The speculation, debate and conversations about Ohio State never end, and Lettermen Row is always ready to dive into the discussions. All week long, senior writer Austin Ward will field topics about the Buckeyes submitted by readers and break down anything that’s on the minds of the Best Damn Fans in the Land. Have a question that needs to be tackled, like the one today about Ohio State and the health of Trey Sermon? Send it in right here — and check back daily for the answers.
Will Ryan Day open up the playbook more, now that he has a qb who has been through the system?
— David Hall (@614Dbuckeyefan) March 23, 2020
If there was anything missing from an Ohio State offense that could do just about whatever it wanted, the addition of Trey Sermon might be the final piece of the puzzle.
But just because the Buckeyes can do anything they can dream up doesn’t necessarily mean they should.
First and foremost: There is absolutely nothing wrong with the Ohio State offense. The Buckeyes are far and away the most potent attack in the Big Ten, they finished third in the nation in scoring and Ryan Day has shown a remarkable knack for coordinating an attack that maximizes his personnel. It’s hard to find many areas where there is really all that much room for improvement.

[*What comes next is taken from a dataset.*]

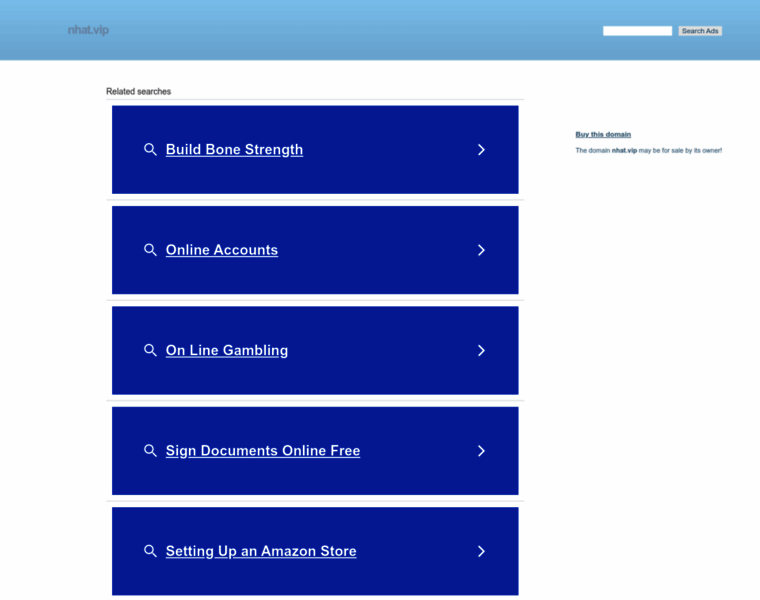
Task: Click chevron on Setting Up an Amazon Store row
Action: [x=481, y=551]
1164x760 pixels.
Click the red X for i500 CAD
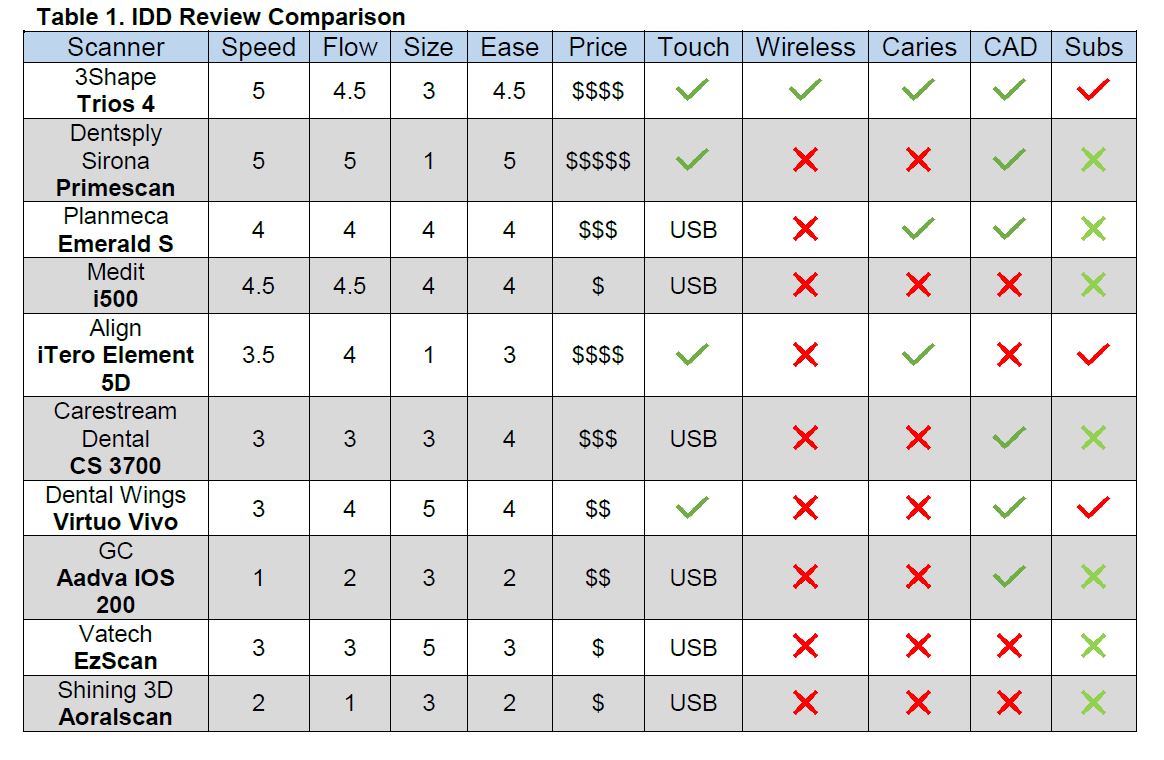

That doesn’t mean the Buckeyes can’t become even more dangerous, of course. Having a quarterback entering his second year as a starter certainly provides a benefit since he’s more comfortable with the system, more confident in his abilities and perhaps more prepared for next-level concepts to be added to his plate. Ohio State can trust Justin Fields to do just about anything required by a quarterback — but, again, that doesn’t mean it needs to concoct a game plan that throws everything in there at once.
Ohio State will still be working in four freshmen wide receivers. There will be at least two first-time starters on the offensive line, and Oklahoma transfer Trey Sermon may need a little time to acclimate to the new terminology when he arrives to get started with the Buckeyes. Those are all extremely talented players, and odds are it won’t take them long to get up to speed. But it’s that same elite ability that means there isn’t a great deal of incentive to complicate the play calling.
By no means are the Buckeyes running a simple system. But there are also few programs anywhere who are better equipped to perfect a handful of plays and dare opponents to stop their offense. Yes, Ohio State will mix up the personnel and formations, but for the most part its winning formula comes from having damn-good players who are well trained and don’t have to overthink what they are doing. With the potential for an even more dominant offensive line, a Heisman Trophy quarterback, a deep group of wide receivers, underrated tight ends and now a proven tailback in the mix as well, defenses are going to have their hands full no matter what plays Day dials up.
The playbook is always evolving for the Buckeyes. So, there will absolutely be new looks, just as there were a few tricks saved up when they got into the biggest games last season.
But Ohio State shouldn’t need to dial up 75 different plays to keep piling up points next season, and it won’t. Even Clemson didn’t shut down the Buckeyes offense in a Fiesta Bowl that was decided in other ways, and until somebody proves it can be done, Ryan Day can keep sticking with what already works.